Senator Marco Rubio said ‘Cesar brings a wealth of policy, legislative, political and management experience’  as his Chief of Staff.

Senator Marco Rubio said ‘Cesar brings a wealth of policy, legislative, political and management experience’ as his Chief of Staff. Photos courtesy of Cesar Conda

With Vice President Dick Cheney (right) and Scooter Libby, a former adviser to Cheney

With Vice President Dick Cheney (right) and Scooter Libby, a former adviser to Cheney

Over the years, his political thinking evolved and deepened. He became even more enamored with the party, developing a strong belief in free market economics and limited government. He said, “Milton Friedman’s ‘Free to Choose’ had an enormous impact on my political philosophy. I also began to become fans of politicians such as Rep. Jack Kemp, who espoused an inclusive-style of conservatism, and of course, Ronald Reagan. Kemp and Reagan believed in upward mobility, entrepreneurship, and economic growth, thereby creating equality of opportunity for all Americans.”

In 1987, Conda became a Legislative Assistant to Senator Robert Kasten, a Republican from Wisconsin, clearing the way for his entry into Capitol Hill. He became a Legislative Director to Michigan Senator Spencer Abraham in 1995.

His involvement in two presidential campaigns put him in a short list of party members experienced in politics and public policy: Bob Dole’s in 1996 and Mitt Romney’s in 2008. Dole lost to Bill Clinton, and Romney was beaten by John McCain in the GOP primary.

It was while working as Assistant for Domestic Policy to Vice President Dick Cheney that Conda spoke of an overwhelming sense of racial pride. “Sitting in the Oval Office with the President and Vice President was quite an experience,” he said. “Only in America can the son of immigrants experience such a thing.”

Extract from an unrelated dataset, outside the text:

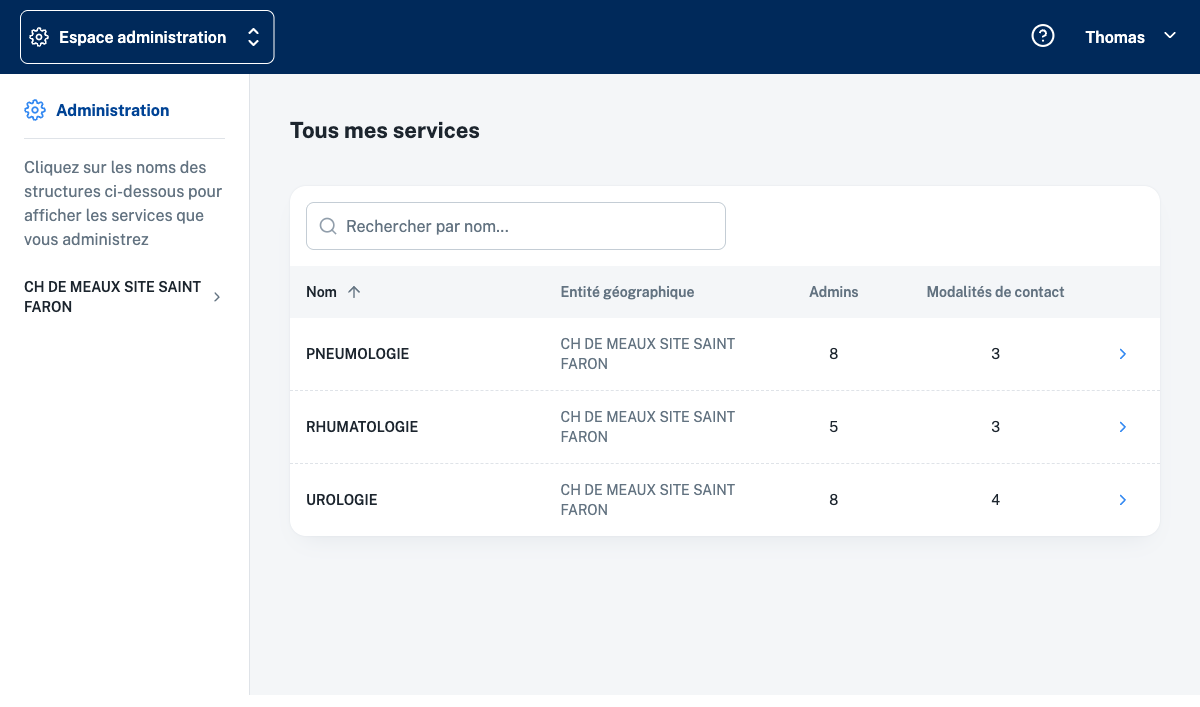Click the UROLOGIE service name
1200x707 pixels.
click(341, 500)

In 2003, he co-founded with other Capitol Hill insiders a lobbying and public relations firm called Navigators Global LLC. Microsoft, Oracle, AT&T and NextEra Energy are among its Fortune 500 clients. He took a break in 2011 to run the office of Florida Senator Marco Rubio, and stayed for nearly four years. By the time Rubio had ended his losing campaign for the presidency in March, Conda was back at Navigators Global, unwavering in his support for his former chief.

“Very proud to have worked for him over the years. I know Marco will remain a leader for conservatism,” he tweeted as @CesarConda.

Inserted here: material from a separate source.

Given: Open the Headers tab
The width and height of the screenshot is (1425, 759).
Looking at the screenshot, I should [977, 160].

Called a “highly regarded policy wonk” by the Weekly Standard, Conda said he is out of government now and focused on running his business and spending time with his family. He and his wife from Cebu, a doctor, have five sons ages 11 to 20.

He downplayed his influence in national politics, advising Executive and Legislative leaders, and especially one coming from the Filipino American community.

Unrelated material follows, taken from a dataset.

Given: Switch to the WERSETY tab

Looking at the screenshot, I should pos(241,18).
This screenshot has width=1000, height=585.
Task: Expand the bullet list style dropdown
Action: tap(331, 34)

“I would say the most influential FilAm Republican is Joyce Yamat Meyer, who is Deputy Chief of Staff to House Speaker Paul Ryan,” he said. “She was Chief of Staff for Rep. Paul Ryan’s office when I was Chief of Staff to Sen. Rubio. We were the only Filipino American Chiefs of Staff on Capitol Hill.”

In the FilAm community, he is known as a champion of the Filipino American Youth Basketball Association of Metro DC, a team started nine years ago by a group of 25 Filipino families. He is the chairman of the board.

“Filipinos love basketball! It’s a great way for families and their children to interact with other Filipinos,” he said. “I used to play basketball, but my old knees cannot take it anymore. I now coach my sons’ teams.”